## Data for analysis
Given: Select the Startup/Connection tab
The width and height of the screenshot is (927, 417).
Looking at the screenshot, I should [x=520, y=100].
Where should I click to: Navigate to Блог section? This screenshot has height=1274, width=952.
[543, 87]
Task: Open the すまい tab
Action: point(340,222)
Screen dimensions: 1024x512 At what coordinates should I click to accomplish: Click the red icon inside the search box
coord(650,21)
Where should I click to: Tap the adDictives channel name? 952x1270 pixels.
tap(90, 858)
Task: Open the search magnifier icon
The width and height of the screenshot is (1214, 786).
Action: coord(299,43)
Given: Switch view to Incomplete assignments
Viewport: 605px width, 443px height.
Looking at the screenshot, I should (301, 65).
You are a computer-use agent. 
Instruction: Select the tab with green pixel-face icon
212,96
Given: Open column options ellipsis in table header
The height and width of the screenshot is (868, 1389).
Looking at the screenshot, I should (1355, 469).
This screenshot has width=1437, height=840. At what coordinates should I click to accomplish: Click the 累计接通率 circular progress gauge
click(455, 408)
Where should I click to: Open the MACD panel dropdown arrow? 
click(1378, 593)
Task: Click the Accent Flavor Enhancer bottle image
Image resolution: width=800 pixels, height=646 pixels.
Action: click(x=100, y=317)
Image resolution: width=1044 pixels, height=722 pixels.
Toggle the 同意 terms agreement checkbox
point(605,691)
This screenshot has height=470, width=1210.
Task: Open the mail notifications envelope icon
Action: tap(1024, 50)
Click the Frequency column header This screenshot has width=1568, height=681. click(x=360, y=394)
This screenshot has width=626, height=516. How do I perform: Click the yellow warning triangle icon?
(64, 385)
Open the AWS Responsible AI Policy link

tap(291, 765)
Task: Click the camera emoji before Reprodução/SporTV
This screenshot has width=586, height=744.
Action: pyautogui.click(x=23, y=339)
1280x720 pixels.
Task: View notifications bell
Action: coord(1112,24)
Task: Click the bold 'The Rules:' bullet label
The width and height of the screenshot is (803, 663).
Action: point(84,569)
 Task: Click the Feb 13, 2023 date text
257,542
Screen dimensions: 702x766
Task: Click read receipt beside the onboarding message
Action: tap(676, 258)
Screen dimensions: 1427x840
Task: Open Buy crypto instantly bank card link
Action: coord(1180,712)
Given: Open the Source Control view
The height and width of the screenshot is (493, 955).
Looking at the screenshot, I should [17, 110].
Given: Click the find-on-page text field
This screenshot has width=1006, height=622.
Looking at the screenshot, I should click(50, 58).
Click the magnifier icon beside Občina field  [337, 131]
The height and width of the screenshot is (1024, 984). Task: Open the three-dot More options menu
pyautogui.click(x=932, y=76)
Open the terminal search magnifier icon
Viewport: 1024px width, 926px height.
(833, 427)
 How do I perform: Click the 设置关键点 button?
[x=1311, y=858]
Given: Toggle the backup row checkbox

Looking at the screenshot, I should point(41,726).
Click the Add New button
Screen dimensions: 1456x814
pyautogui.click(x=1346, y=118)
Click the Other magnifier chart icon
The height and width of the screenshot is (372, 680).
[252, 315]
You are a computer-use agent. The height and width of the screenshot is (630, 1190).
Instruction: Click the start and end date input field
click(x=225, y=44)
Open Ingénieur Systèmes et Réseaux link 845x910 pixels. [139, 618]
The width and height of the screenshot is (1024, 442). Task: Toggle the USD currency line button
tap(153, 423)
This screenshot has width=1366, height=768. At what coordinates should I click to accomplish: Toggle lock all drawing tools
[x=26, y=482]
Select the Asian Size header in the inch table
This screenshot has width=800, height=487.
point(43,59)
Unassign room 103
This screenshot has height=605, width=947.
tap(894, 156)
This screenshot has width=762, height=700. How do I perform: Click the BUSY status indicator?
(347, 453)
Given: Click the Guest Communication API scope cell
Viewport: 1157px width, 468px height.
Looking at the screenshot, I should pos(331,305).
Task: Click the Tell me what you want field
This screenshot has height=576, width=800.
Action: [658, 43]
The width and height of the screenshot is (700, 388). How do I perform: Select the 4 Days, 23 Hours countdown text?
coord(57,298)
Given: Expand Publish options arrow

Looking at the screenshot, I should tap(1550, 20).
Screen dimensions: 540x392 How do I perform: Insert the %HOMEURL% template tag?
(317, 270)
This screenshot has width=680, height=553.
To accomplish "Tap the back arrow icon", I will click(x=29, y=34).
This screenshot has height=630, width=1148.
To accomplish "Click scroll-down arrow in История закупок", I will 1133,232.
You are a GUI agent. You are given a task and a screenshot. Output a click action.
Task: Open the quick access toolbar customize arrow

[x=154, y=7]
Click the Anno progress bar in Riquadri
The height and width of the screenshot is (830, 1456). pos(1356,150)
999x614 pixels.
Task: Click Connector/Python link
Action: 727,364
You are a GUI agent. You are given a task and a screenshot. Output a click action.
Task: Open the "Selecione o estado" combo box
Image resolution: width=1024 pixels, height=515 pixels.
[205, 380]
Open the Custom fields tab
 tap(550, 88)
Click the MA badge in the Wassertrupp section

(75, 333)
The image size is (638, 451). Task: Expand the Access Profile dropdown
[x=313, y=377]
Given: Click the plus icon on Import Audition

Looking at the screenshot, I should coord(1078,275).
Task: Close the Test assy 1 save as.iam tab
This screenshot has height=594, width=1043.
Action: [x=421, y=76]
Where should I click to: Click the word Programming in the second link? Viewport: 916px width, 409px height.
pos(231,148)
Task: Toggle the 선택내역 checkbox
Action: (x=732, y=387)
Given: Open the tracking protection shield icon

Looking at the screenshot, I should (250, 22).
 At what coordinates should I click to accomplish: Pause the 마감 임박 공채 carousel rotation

## Your task
Every line that holds the word "column" should be copied from the records above.

## Completed exercise
Given: Open column options ellipsis in table header
Click the Frequency column header This screenshot has width=1568, height=681. click(x=360, y=394)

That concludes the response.